The Supreme Court's decision to uphold the Federal Government's authority to charge persons who elected not to purchase health insurance also contained a ruling that might cause it to take a more active role in the regulation of the business of insurance. Essentially, the Court prohibited the Federal Government from coercing the States to regulate in a certain manner. It may be that the Federal Government will see that it needs to take a direct role to create uniform solutions and that it may be able to do so in a quicker manner than can be accomplished by the States.
There has been much commentary on the constitutional issues decided in the Supreme Court's recent case on health care insurance, National Federation Of Independent Business v. Sebelius. A very divided court held that the Patient Protection and Affordable Care Act (ACA) was constitutional – not under the otherwise expansive umbrella of the Commerce Clause, but rather under Congress's more limited power pursuant to its taxing authority. While significant, we believe it is also important to recognize that the Court struck down provisions in the ACA that provided that an individual State that failed to alter its regulation of its Medicaid program to comply with the ACA could lose its existing Medicaid funding. That aspect of the Court's decision held that the Spending Clause was intended to create cooperative Federal/State programs, and that the threat of withdrawing established funding crossed the line from cooperation to coercion.
This is significant because the regulation of the business of insurance has historically been left to the States. Seventy years ago in US v South-Eastern Underwriters Association, the Supreme Court addressed as a question of first impression whether the business of insurance was subject to Federal regulation due to the Commerce Clause. At that time, another divided court decided that the business of insurance was interstate commerce and subject to the Commerce Clause, notwithstanding the predominantly local impact of issued policies. The majority stated that the power granted to Congress under the Commerce Clause is a “positive power” entitling Congress “to govern affairs which the individual states, with their limited territorial jurisdictions, are not fully capable of governing” and to be used “for the national welfare as Congress shall deem necessary”.
Notwithstanding the clarification of its insurance regulatory authority, Congress had generally declined to exercise it. Immediately following the US v South-Eastern decision, Congress passed the McCarran Ferguson Act. That Act effectively left to the States the regulation of the business of insurance except when Congress passed laws that specifically addressed insurance issues. With limited exceptions, Congress did not enact such type of laws despite the occasional political push for increased Federal regulation of insurance.

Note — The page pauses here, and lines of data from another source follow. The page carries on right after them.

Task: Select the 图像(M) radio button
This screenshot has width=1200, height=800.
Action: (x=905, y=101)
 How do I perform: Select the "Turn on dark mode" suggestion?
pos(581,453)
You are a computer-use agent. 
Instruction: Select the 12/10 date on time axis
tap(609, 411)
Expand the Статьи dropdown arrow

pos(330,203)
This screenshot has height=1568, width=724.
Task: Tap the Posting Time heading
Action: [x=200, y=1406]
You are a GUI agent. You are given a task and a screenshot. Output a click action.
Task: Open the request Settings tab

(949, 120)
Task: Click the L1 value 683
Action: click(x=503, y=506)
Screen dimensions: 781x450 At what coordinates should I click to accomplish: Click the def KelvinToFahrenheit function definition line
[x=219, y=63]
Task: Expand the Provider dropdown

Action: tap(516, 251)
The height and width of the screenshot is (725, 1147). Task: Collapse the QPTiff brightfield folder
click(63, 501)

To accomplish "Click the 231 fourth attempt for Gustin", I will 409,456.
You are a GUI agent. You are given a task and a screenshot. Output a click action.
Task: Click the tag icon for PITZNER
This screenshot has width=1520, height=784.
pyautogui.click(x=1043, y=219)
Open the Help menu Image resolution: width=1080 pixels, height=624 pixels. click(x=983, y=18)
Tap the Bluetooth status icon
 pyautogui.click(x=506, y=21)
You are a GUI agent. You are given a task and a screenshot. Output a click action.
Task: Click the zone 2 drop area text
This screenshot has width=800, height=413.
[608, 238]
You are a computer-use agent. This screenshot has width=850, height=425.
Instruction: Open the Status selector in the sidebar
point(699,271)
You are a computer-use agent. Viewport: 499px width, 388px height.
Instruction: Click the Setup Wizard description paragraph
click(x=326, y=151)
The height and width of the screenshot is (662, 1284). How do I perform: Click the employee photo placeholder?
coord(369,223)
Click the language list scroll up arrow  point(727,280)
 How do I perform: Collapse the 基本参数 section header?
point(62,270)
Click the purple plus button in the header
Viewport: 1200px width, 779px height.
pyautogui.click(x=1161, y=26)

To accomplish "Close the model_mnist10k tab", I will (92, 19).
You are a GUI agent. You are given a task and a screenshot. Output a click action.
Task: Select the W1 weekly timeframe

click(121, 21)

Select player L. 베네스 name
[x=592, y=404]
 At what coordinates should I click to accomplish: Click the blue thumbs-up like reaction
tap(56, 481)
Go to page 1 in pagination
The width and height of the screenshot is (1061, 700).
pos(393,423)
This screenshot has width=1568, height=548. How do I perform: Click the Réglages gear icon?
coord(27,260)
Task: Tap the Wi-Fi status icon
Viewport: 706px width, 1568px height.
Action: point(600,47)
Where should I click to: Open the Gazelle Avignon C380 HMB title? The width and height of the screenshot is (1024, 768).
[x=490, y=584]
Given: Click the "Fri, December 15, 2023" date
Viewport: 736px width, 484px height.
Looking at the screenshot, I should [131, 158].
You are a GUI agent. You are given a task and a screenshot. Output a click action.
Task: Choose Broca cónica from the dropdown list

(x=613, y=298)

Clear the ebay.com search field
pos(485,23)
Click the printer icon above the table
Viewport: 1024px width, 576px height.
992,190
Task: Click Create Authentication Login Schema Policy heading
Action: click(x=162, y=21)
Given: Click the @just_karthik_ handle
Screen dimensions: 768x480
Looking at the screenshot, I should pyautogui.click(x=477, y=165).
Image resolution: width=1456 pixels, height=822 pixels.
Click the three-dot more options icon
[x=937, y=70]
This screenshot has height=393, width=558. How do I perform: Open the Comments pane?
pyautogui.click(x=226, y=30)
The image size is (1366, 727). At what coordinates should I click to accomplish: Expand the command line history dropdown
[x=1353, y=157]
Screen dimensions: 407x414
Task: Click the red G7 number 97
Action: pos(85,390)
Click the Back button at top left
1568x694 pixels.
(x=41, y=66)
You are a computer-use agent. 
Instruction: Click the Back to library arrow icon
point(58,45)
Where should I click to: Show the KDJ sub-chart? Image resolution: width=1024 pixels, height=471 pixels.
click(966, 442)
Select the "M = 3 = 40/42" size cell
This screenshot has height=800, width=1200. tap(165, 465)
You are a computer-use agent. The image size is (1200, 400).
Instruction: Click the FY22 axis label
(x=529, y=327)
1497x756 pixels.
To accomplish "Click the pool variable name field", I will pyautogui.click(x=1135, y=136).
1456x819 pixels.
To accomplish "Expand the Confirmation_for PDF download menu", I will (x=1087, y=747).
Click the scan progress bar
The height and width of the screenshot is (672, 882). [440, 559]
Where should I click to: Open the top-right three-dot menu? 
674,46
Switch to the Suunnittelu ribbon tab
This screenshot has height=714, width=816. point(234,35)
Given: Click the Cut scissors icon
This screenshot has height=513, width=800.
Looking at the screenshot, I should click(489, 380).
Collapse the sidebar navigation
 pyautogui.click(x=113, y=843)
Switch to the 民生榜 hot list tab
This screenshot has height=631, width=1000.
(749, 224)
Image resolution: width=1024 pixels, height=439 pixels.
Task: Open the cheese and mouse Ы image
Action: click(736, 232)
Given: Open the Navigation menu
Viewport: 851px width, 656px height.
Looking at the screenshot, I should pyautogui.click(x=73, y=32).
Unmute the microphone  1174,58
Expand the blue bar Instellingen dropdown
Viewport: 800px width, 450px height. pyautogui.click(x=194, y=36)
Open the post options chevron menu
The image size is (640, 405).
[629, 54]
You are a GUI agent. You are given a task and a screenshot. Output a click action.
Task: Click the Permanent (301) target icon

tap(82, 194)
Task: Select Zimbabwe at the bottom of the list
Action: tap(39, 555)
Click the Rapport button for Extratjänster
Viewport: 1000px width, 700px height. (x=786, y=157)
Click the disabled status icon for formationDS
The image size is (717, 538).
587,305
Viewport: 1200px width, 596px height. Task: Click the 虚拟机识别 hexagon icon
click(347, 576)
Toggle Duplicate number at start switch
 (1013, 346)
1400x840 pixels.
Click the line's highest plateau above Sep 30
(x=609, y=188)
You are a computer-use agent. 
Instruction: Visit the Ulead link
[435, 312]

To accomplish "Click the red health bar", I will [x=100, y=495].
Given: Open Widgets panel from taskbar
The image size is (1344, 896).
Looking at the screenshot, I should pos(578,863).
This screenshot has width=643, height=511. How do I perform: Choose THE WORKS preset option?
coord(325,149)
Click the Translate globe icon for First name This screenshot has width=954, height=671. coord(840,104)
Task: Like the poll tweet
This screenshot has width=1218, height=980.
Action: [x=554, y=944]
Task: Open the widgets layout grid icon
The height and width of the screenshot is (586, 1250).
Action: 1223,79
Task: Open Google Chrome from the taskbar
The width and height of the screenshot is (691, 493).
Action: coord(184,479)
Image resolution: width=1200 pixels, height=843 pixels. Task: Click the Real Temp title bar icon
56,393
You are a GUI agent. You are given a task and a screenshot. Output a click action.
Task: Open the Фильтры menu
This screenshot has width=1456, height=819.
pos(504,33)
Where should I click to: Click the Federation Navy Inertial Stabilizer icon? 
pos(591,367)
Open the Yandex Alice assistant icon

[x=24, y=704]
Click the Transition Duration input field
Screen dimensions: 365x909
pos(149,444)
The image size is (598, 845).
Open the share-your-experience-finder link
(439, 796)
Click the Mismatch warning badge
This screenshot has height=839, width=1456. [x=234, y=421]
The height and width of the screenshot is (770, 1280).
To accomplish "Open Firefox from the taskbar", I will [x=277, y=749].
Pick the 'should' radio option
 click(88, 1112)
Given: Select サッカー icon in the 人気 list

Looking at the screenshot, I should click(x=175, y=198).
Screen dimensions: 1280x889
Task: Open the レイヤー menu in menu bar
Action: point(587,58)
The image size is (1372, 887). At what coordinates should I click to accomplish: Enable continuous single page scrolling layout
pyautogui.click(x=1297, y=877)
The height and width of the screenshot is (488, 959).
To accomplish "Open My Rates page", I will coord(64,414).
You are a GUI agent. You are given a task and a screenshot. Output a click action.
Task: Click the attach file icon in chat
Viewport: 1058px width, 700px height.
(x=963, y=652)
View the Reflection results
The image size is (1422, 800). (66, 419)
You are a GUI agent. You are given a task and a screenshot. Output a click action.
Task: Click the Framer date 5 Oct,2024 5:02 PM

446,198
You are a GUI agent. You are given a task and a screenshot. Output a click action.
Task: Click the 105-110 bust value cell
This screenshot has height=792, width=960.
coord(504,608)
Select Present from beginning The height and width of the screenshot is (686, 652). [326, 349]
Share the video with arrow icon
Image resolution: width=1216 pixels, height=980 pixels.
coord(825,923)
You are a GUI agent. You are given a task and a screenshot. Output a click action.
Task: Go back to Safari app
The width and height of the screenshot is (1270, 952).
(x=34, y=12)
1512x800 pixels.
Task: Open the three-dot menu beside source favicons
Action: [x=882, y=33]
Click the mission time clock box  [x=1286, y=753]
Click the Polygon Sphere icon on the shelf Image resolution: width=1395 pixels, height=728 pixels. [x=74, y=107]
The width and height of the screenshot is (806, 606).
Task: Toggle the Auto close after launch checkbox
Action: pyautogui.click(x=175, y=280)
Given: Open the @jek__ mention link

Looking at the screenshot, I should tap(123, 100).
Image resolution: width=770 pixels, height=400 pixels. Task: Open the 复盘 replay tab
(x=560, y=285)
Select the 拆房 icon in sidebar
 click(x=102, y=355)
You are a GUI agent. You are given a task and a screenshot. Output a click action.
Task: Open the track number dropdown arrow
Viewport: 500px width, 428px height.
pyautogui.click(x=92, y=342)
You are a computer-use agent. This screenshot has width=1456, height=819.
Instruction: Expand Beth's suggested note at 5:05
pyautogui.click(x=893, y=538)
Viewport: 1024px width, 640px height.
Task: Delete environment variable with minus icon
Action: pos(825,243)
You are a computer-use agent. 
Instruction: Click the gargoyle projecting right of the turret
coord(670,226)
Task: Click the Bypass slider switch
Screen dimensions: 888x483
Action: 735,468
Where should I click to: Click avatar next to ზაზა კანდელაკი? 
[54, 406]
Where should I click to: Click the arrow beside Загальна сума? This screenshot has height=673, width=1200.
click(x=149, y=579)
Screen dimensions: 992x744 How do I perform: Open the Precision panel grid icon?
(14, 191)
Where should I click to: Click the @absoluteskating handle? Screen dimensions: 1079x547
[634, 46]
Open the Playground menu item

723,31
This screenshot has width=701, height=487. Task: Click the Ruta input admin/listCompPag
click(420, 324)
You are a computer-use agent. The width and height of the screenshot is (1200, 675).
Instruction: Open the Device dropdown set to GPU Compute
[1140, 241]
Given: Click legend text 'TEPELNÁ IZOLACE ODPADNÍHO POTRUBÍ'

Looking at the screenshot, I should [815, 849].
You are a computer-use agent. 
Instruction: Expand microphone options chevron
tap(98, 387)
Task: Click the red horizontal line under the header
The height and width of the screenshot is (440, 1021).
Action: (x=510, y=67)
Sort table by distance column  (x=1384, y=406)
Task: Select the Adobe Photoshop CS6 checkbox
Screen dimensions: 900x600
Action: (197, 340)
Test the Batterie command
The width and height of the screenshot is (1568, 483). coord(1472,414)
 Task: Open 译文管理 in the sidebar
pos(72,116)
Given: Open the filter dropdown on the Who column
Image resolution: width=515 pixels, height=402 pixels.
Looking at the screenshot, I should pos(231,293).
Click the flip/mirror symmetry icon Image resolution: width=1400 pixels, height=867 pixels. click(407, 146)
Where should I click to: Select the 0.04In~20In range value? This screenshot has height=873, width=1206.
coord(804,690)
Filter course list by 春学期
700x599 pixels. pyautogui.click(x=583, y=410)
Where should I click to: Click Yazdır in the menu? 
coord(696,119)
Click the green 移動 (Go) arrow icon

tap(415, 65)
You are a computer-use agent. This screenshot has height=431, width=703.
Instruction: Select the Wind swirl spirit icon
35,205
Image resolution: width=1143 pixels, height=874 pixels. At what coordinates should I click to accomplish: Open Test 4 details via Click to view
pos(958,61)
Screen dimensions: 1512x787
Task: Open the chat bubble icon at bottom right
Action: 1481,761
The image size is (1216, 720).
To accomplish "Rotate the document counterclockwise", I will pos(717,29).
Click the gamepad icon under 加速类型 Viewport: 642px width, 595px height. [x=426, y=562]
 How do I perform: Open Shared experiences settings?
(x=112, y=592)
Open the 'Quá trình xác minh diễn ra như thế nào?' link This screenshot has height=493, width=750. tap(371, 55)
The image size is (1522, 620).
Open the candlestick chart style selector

In 2010, however, Congress signaled an increased interest in the regulation of insurance. A newly-elected president had convinced Congress that it could effectively address the economic concerns arising out of health care coverage, and the ACA was promulgated in the beginning of the year. Later that year, Congress passed the Dodd-Frank Act, which included provisions pertaining to reinsurance and surplus lines insurance, in response to regulatory concerns relating to the economic collapse in 2008.
With the current Supreme Court’s instruction that the Federal Government cannot coerce the States to regulate as the Federal Government sees fit, we believe that Congress may become more inclined to regulate the business of insurance directly. Provided that it abides the McCarran Ferguson Act by explicitly extending the reach of proposed legislation to insurance matters, it can do so. Moreover, the infrastructure has begun to take shape because the Dodd-Frank Act created the Federal Insurance Office (FIO) within the Department of the Treasury. While the FIO is not authorized currently to regulate, that could be amended in the future. Indeed, on the FIO's current task list is drafting recommendations which lines of insurance business would benefit from Federal regulation.
The individual States’ departments of insurance and the National Association of Insurance Commissioners have always worked hard to resist the Federal Government’s efforts to overtake historical State insurance regulation. Nevertheless, many may see the Federal Government as the better vehicle to resolve wide reaching problems in the insurance market. Indeed, the Supreme Court's recent decision may also help convince Congress that it has to take a more direct role. So encouraged, Congress might take the view it can more quickly deliver a uniform solution to an insurance issue of national scope because it does not have to navigate the extended process for creating NAIC model laws and then having to enact such laws in the individual States. Areas that might benefit from Federal regulation include achieving conformity with international accounting standards, corporate governance, and uniform licensing.